::: Provided data :::
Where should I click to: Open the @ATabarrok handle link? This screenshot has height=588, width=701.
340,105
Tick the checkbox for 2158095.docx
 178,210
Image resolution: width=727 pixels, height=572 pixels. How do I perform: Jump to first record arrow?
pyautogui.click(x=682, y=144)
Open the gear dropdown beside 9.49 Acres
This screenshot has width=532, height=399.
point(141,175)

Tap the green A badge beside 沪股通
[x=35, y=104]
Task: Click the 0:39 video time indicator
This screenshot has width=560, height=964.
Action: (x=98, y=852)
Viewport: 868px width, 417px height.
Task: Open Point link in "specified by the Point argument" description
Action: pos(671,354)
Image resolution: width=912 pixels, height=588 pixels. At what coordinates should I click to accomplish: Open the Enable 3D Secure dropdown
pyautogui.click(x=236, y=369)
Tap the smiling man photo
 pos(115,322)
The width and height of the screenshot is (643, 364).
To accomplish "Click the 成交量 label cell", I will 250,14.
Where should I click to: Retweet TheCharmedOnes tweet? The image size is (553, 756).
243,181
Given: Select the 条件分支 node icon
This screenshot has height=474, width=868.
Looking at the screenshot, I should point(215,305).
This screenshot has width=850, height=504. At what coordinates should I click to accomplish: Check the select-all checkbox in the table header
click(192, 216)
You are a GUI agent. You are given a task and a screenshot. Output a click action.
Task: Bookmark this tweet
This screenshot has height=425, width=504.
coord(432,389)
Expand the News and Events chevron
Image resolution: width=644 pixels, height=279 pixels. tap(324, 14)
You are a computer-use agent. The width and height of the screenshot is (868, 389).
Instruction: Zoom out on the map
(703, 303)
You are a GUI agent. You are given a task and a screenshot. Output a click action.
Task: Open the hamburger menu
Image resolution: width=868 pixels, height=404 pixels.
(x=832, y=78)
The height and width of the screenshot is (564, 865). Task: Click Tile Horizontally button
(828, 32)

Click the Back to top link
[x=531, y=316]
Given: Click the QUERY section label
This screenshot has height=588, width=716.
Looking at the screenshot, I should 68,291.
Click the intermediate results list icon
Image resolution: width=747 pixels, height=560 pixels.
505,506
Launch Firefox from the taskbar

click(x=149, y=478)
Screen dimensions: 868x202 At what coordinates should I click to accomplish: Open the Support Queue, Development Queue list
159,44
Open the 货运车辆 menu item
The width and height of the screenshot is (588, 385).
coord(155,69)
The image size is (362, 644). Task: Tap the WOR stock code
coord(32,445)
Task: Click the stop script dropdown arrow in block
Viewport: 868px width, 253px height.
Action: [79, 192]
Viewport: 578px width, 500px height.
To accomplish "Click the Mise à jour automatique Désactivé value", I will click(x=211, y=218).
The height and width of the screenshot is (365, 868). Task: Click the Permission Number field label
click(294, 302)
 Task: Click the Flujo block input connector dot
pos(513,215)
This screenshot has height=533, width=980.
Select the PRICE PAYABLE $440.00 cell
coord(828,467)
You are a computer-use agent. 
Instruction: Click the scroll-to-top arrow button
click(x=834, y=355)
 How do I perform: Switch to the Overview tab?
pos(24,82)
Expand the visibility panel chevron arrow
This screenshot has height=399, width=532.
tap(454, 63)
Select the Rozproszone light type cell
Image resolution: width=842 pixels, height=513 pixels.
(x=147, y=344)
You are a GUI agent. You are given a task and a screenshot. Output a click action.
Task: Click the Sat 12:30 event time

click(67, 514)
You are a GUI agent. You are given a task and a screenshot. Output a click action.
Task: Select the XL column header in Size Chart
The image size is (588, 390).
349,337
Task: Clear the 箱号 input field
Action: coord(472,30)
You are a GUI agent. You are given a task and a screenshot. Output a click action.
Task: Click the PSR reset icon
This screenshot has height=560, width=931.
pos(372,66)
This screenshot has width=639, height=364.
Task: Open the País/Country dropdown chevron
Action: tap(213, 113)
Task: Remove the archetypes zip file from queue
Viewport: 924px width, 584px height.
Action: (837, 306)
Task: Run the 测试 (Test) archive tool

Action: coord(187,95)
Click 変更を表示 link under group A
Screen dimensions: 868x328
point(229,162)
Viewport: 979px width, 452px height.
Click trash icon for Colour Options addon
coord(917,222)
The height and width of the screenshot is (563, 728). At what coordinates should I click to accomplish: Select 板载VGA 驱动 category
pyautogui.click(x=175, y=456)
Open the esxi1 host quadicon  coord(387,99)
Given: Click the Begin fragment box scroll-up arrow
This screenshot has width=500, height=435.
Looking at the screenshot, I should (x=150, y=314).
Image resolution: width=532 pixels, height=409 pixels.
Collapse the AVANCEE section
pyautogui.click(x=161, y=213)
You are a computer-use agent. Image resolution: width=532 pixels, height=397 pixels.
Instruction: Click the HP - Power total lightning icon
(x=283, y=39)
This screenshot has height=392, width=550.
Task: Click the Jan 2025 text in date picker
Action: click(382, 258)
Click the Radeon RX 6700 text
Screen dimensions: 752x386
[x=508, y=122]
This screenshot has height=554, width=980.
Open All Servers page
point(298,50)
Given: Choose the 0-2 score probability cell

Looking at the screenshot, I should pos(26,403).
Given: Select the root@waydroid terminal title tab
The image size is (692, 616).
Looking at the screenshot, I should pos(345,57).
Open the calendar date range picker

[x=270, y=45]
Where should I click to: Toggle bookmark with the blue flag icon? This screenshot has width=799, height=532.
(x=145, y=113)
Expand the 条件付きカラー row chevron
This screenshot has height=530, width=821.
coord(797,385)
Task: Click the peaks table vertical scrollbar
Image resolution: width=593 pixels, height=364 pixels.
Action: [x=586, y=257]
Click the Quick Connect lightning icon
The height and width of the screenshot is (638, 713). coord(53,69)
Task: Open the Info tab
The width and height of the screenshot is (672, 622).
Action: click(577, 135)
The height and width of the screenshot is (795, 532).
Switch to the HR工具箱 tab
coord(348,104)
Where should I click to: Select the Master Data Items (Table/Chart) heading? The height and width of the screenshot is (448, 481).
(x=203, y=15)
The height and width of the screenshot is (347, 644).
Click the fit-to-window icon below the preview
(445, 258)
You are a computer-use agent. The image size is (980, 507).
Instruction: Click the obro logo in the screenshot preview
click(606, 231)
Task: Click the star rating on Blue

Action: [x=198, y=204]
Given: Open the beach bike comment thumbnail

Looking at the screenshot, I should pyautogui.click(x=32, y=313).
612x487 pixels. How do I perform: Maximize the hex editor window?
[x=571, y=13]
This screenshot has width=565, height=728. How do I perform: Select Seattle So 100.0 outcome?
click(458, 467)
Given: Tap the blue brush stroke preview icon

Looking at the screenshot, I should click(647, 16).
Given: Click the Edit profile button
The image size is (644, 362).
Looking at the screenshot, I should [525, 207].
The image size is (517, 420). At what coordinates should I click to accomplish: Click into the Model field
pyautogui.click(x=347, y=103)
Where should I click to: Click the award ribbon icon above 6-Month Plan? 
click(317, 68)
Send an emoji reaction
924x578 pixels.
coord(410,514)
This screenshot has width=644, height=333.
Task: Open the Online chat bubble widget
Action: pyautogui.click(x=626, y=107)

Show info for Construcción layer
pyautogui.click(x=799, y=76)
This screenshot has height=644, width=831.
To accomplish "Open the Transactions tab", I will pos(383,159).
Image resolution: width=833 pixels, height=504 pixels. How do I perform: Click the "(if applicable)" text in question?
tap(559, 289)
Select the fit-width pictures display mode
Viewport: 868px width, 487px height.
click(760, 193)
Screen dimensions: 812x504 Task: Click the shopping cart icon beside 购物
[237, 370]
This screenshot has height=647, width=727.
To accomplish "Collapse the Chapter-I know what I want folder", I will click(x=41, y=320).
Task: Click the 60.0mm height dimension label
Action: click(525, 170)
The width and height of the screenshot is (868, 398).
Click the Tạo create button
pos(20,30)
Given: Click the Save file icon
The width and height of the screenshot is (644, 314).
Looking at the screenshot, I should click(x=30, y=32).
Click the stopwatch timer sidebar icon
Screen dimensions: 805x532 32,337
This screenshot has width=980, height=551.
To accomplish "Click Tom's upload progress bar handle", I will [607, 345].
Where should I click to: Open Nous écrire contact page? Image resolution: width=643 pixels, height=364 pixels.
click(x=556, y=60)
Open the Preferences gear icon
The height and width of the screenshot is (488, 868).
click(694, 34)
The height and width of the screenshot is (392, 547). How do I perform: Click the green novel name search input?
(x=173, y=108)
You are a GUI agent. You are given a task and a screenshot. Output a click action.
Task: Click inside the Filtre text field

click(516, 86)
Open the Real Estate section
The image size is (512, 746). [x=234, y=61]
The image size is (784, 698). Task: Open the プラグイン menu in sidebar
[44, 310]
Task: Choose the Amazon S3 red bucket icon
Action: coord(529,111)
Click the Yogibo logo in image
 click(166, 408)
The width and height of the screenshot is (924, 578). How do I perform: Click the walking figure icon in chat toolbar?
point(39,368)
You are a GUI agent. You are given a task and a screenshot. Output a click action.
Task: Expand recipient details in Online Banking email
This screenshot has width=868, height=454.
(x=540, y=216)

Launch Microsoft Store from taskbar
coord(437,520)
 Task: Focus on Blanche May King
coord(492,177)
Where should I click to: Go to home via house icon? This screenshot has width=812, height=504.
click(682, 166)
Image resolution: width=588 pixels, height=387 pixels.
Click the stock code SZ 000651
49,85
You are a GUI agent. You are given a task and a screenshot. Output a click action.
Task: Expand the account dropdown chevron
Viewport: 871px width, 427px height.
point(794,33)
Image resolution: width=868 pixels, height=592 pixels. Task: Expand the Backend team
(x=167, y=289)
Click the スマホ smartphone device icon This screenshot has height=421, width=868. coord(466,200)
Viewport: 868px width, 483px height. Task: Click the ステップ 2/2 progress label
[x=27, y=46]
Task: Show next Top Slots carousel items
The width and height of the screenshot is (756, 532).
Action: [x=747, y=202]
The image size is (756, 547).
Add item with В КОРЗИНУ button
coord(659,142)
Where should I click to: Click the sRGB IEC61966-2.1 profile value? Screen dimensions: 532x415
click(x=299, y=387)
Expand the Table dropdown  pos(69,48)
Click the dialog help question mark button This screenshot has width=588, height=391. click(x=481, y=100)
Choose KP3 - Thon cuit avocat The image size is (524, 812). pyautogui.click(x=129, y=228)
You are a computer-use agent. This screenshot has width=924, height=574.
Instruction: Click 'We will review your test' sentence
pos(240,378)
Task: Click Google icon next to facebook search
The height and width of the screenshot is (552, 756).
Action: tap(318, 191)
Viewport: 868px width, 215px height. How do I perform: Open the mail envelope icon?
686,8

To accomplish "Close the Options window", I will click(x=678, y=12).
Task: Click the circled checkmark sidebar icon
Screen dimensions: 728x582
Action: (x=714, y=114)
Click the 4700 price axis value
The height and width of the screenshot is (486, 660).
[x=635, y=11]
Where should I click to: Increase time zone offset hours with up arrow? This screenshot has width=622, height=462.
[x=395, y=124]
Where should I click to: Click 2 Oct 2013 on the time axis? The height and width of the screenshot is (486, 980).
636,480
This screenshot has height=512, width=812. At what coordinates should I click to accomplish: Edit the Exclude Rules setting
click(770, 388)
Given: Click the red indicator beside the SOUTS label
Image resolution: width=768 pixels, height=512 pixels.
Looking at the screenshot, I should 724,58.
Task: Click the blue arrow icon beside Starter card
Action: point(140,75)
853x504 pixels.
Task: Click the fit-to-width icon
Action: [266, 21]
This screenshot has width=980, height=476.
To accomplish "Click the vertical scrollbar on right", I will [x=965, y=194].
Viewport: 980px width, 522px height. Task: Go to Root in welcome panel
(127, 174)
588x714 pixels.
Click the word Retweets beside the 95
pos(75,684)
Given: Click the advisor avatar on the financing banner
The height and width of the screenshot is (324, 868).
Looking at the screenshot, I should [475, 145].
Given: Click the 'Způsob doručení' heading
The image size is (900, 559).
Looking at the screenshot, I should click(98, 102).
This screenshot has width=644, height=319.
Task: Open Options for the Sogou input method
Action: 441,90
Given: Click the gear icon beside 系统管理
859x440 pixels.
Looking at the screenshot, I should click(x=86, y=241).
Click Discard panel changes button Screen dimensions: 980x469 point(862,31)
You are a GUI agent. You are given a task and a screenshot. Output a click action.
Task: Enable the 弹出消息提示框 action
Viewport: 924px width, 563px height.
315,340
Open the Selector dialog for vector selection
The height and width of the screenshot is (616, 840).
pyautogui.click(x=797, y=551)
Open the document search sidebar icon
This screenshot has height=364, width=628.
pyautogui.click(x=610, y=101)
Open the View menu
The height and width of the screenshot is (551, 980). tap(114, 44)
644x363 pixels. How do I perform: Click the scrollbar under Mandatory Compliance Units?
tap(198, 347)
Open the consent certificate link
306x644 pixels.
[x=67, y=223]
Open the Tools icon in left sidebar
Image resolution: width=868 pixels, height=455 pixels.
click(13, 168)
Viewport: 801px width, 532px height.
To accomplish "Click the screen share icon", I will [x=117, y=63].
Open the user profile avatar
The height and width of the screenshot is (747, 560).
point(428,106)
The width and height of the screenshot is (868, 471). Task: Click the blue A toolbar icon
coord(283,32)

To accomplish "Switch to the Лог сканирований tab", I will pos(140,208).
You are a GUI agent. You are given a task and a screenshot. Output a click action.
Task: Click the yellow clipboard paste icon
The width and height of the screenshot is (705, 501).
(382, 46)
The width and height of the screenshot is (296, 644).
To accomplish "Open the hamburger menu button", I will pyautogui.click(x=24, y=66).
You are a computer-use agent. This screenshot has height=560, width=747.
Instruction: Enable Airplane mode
:::
Task to carry out |
Of the lines above, extract only those from the line with "Open the document search sidebar icon" to the line with "Viewport: 801px width, 532px height.", both included, exactly as written.

Written solution |
Open the document search sidebar icon
This screenshot has height=364, width=628.
pyautogui.click(x=610, y=101)
Open the View menu
The height and width of the screenshot is (551, 980). tap(114, 44)
644x363 pixels. How do I perform: Click the scrollbar under Mandatory Compliance Units?
tap(198, 347)
Open the consent certificate link
306x644 pixels.
[x=67, y=223]
Open the Tools icon in left sidebar
Image resolution: width=868 pixels, height=455 pixels.
click(13, 168)
Viewport: 801px width, 532px height.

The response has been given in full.